Le 11 avril  2024 – Le RNCREQ a déposé un mémoire au ministère des Ressources naturelles et des Forêts pour lui présenter sa vision quant à l’avenir de la forêt québécoise. Au travers de 31 recommandations, pour permettre aux forêts de faire face aux changements climatiques, le RNCREQ préconise de suivre strictement les principes de l’aménagement écosystémique, de renforcer la gouvernance régionale des ressources naturelles, d’appliquer le principe de précaution à la possibilité forestière, de rééquilibrer les usages de la forêt et de favoriser une transition juste du secteur forestier.

Contexte

En novembre 2023, la ministre des Ressources naturelles et des Forêts, Mme Maïté Blanchette Vézina, annonce la réalisation, à l’hiver 2024, d’une démarche intitulée Tables de réflexion sur l’avenir de la forêtCes consultations se sont déroulées dans toutes les régions forestières du Québec avec l’objectif d’élaborer «une vision d’avenir partagée entre les divers intervenants et intervenantes et d’identifier des solutions d’adaptation, notamment aux changements climatiques, pour assurer la pérennité du secteur forestier.»

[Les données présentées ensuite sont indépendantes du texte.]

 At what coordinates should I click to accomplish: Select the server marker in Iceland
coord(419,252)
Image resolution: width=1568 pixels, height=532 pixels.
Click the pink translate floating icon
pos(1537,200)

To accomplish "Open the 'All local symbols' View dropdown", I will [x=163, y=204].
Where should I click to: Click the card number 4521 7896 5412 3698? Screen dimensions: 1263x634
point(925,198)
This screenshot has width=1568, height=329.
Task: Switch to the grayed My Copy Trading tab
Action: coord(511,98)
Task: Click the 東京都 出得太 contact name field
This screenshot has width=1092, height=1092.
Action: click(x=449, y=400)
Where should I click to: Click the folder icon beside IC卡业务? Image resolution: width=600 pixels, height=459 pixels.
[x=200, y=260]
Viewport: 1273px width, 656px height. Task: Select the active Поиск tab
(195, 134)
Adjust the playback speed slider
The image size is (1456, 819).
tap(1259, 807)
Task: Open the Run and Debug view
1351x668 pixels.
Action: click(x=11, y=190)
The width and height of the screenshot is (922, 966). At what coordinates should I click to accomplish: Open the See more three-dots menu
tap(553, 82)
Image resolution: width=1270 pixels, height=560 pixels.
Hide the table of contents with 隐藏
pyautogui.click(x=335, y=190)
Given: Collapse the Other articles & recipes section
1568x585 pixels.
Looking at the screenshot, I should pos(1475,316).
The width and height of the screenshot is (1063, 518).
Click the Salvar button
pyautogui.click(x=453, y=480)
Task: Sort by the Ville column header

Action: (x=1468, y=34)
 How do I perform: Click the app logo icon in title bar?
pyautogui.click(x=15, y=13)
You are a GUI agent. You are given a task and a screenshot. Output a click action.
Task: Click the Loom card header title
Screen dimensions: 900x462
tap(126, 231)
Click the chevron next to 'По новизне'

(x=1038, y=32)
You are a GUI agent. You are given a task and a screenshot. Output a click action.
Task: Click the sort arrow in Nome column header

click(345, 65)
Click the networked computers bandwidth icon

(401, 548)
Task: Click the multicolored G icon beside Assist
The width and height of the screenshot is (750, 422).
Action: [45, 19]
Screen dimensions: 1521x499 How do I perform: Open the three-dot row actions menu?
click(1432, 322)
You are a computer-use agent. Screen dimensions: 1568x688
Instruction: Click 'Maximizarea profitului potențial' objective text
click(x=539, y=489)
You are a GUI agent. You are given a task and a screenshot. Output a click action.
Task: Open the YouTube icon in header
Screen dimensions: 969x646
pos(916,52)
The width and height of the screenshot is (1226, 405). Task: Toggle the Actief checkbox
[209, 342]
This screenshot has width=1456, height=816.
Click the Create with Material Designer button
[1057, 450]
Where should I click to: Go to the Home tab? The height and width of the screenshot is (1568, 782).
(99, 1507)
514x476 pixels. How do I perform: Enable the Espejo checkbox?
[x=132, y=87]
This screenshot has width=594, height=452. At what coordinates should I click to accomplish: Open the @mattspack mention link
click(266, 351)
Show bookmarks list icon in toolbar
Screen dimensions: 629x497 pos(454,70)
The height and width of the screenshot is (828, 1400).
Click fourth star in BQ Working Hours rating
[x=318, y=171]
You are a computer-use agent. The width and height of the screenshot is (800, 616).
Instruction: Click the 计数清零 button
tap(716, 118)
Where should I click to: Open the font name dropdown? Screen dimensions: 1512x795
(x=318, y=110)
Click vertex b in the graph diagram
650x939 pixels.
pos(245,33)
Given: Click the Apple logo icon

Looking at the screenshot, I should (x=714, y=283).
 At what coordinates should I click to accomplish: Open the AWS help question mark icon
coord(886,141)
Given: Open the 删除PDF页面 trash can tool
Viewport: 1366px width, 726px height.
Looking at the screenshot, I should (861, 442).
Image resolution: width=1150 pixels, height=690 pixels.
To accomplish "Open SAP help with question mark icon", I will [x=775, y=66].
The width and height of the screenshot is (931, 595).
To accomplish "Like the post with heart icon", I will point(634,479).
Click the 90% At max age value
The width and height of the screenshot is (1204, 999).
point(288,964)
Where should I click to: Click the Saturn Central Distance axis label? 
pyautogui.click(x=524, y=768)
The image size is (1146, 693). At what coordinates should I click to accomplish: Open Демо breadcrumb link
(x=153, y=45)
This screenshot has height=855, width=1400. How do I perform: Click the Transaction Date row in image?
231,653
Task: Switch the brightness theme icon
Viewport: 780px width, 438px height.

Selon les résultats de ces consultations, le gouvernement pourrait envisager une modification du régime forestier, qui dépend de la Loi sur l’aménagement durable du territoire forestier (LADF). Cette Loi est en vigueur depuis le 1er avril 2013, et a déjà fait l’objet de 26 mesures administratives suite au dépôt à l’automne 2020 du bilan de l’aménagement durable des forêts portant sur la période 2013-2018, pour, selon le communiqué de presse du ministère, “améliorer l’environnement d’affaires et favoriser la compétitivité des entreprises.”
Suite aux Tables de réflexion, “de nouvelles mesures pourraient être envisagées.”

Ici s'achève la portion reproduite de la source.